Provided data.
------------------------------------------------------------------------

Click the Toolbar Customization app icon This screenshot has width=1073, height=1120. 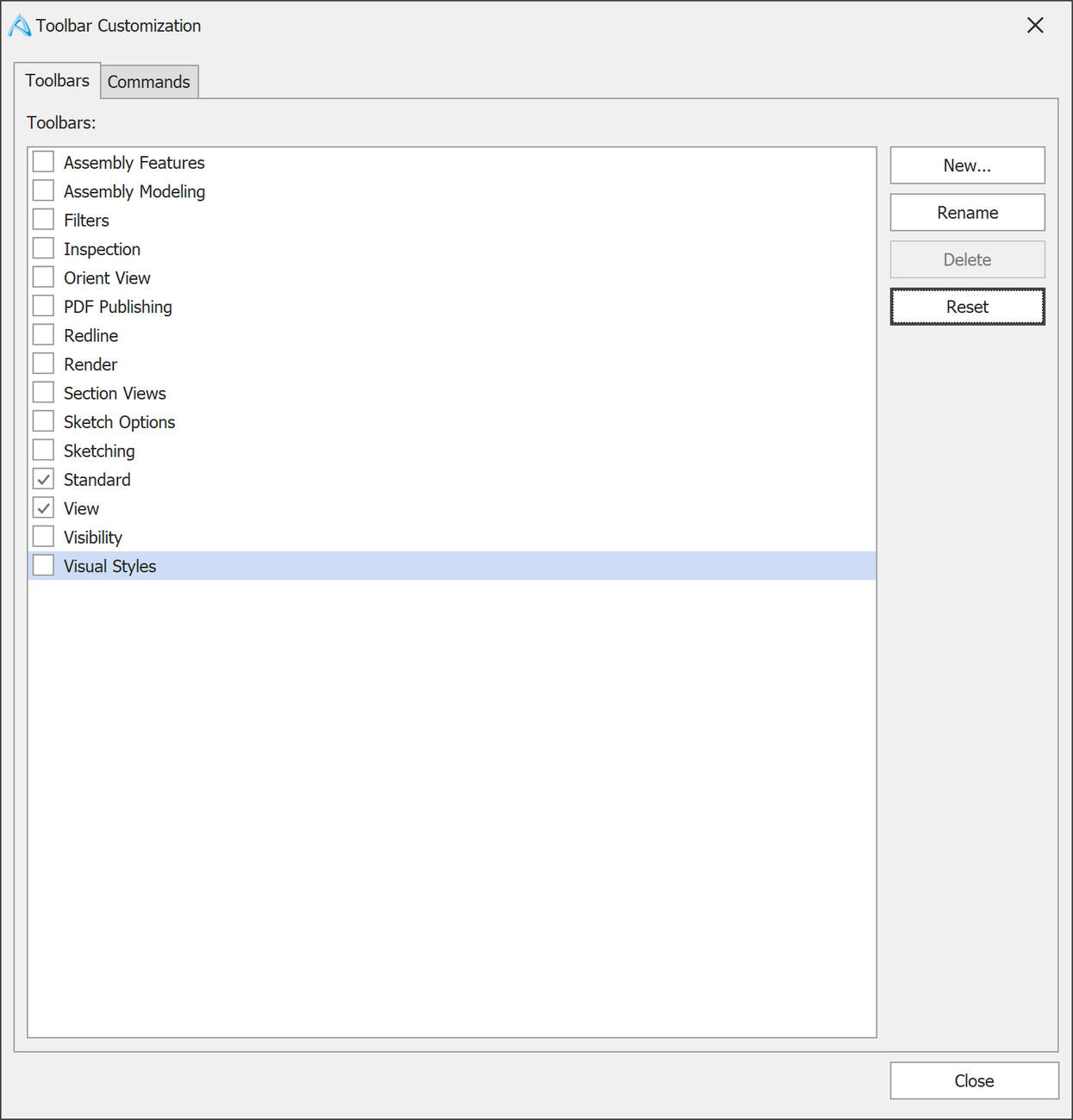19,26
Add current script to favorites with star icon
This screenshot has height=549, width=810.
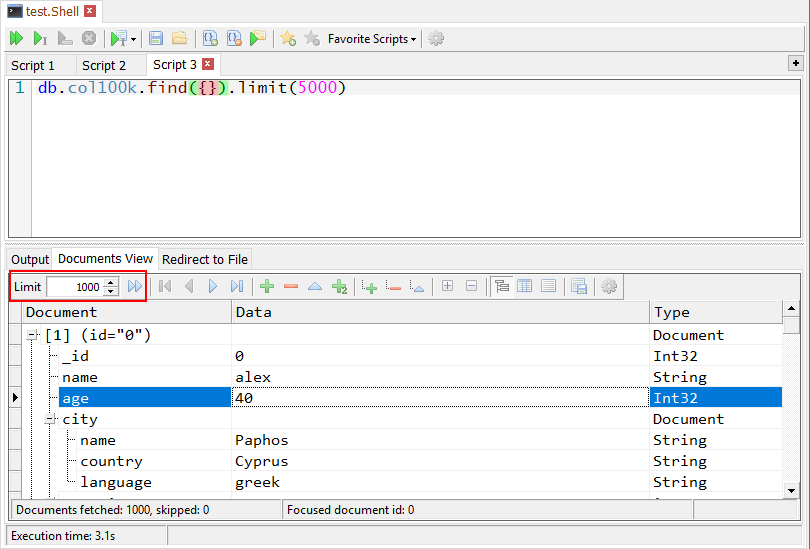click(x=288, y=39)
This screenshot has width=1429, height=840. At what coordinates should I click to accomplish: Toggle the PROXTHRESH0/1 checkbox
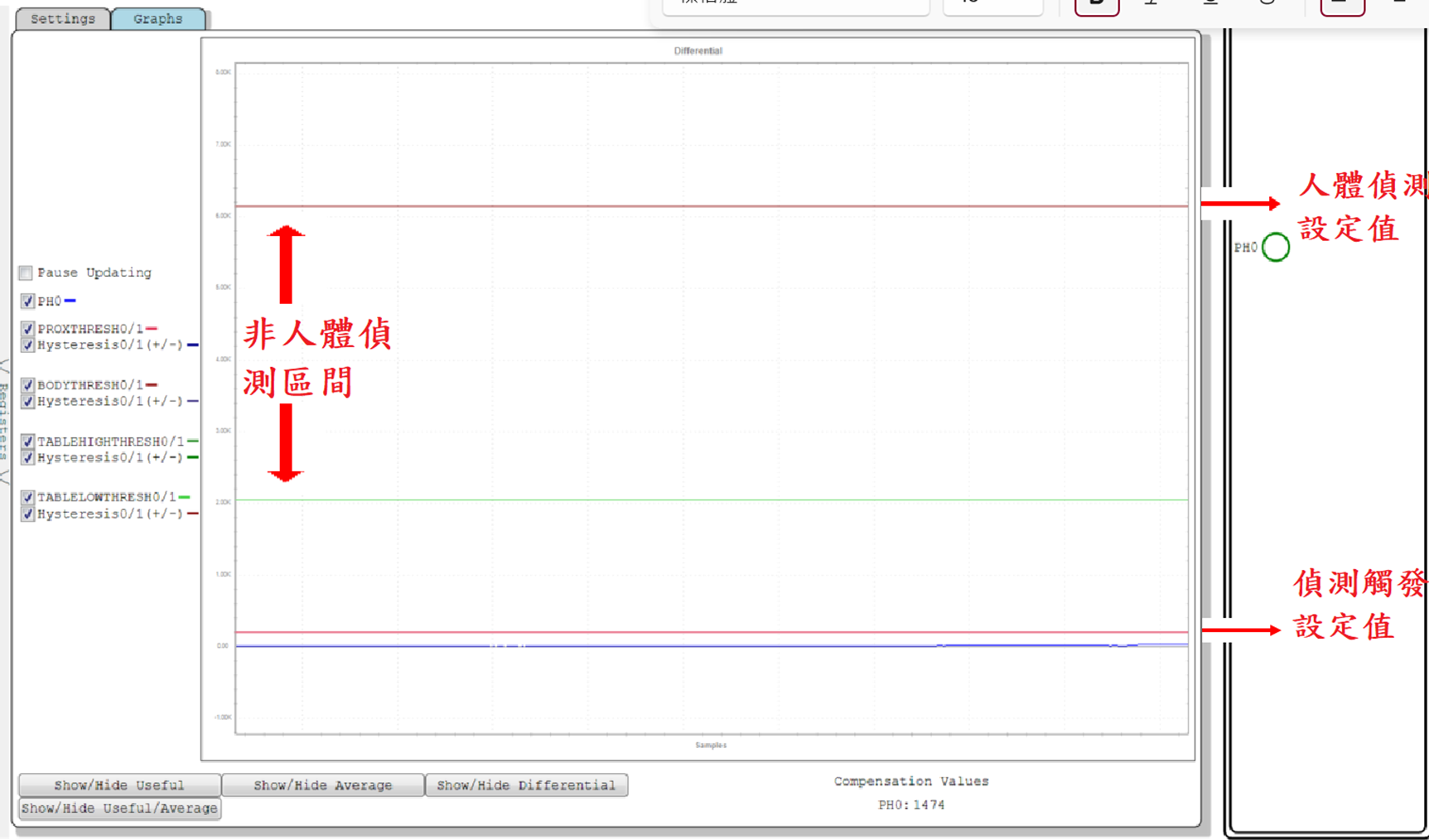pos(27,329)
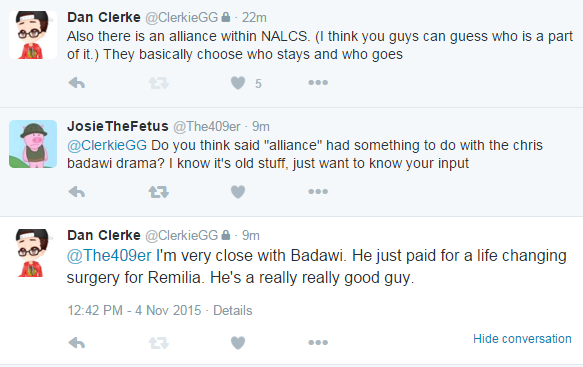
Task: Like the NALCS alliance tweet with 5 likes
Action: point(238,83)
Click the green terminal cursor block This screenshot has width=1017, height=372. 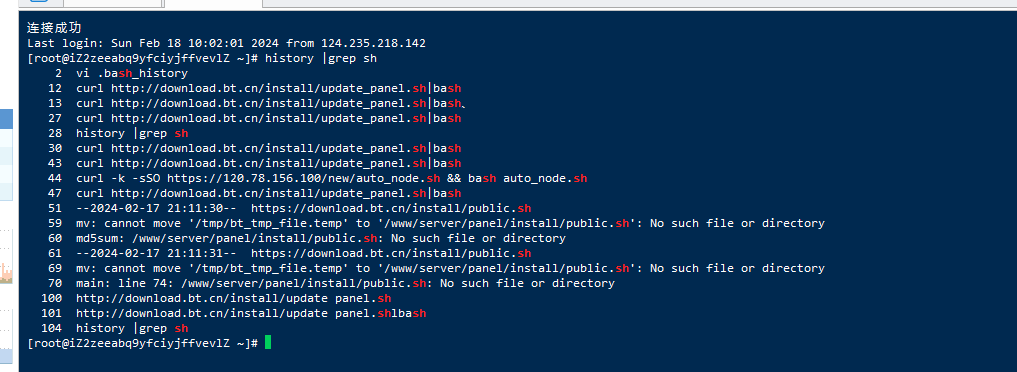point(268,343)
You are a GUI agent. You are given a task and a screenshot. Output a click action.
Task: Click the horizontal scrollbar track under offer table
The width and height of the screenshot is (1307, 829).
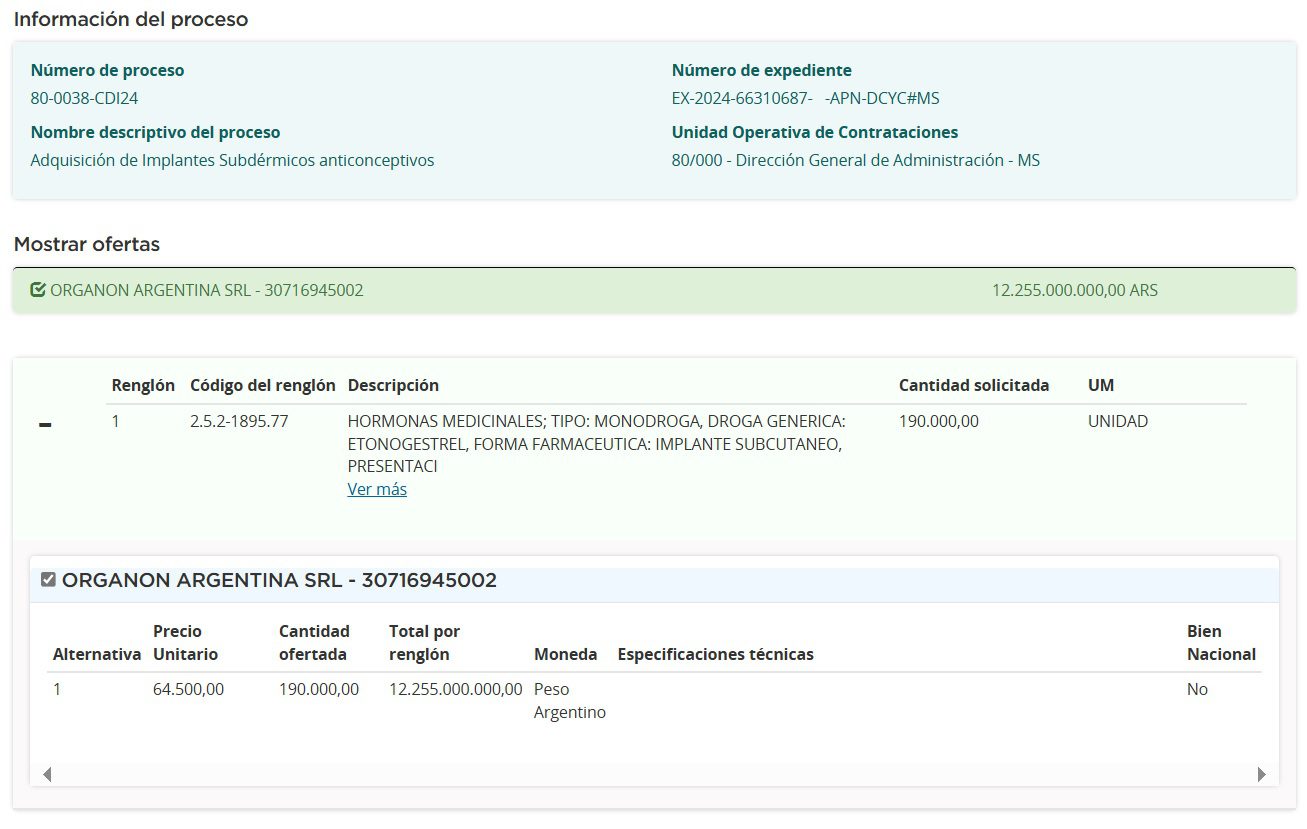[x=654, y=774]
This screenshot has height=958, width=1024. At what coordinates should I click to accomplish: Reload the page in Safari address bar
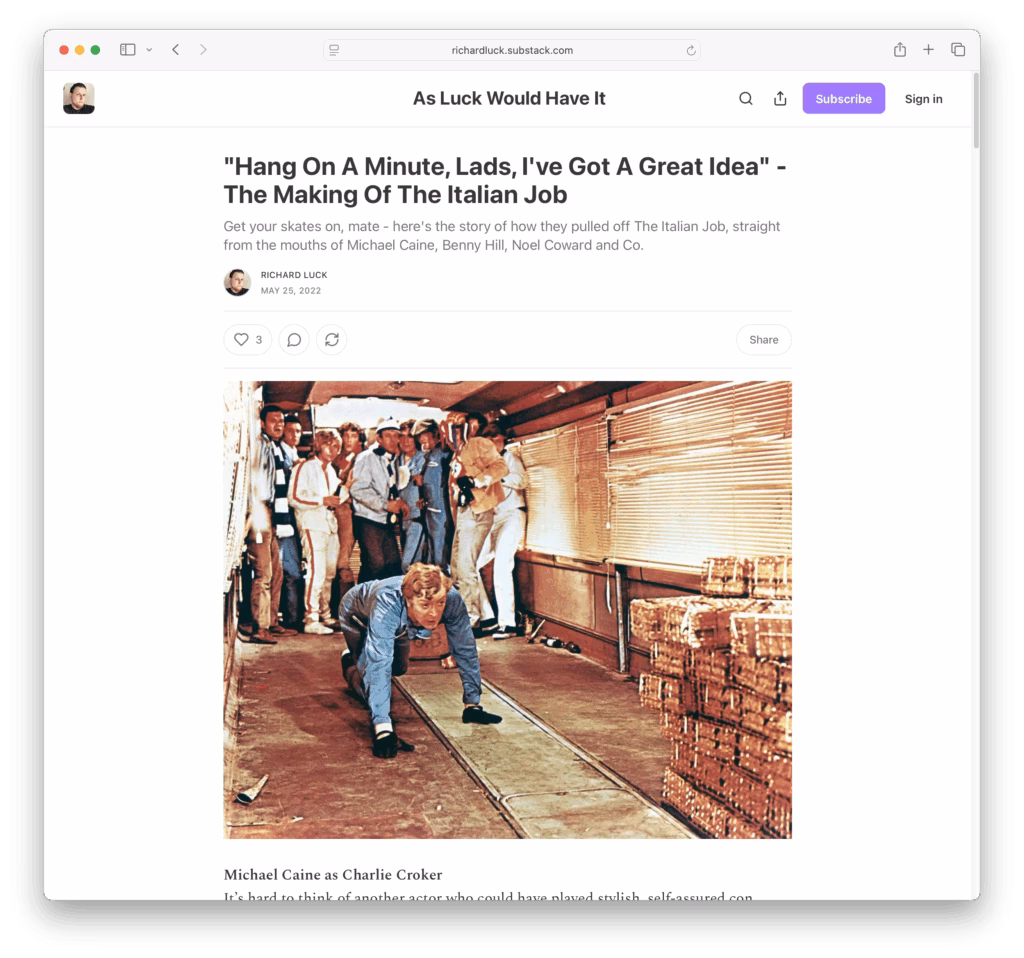690,50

------------------------------------------------------------------------

No pictures belong in the answer. It must repeat exactly the lines from the line with "This screenshot has height=958, width=1024." through the final line of the records.

Result of the exercise.
This screenshot has height=958, width=1024. At what coordinates should I click to accomplish: Reload the page in Safari address bar
690,50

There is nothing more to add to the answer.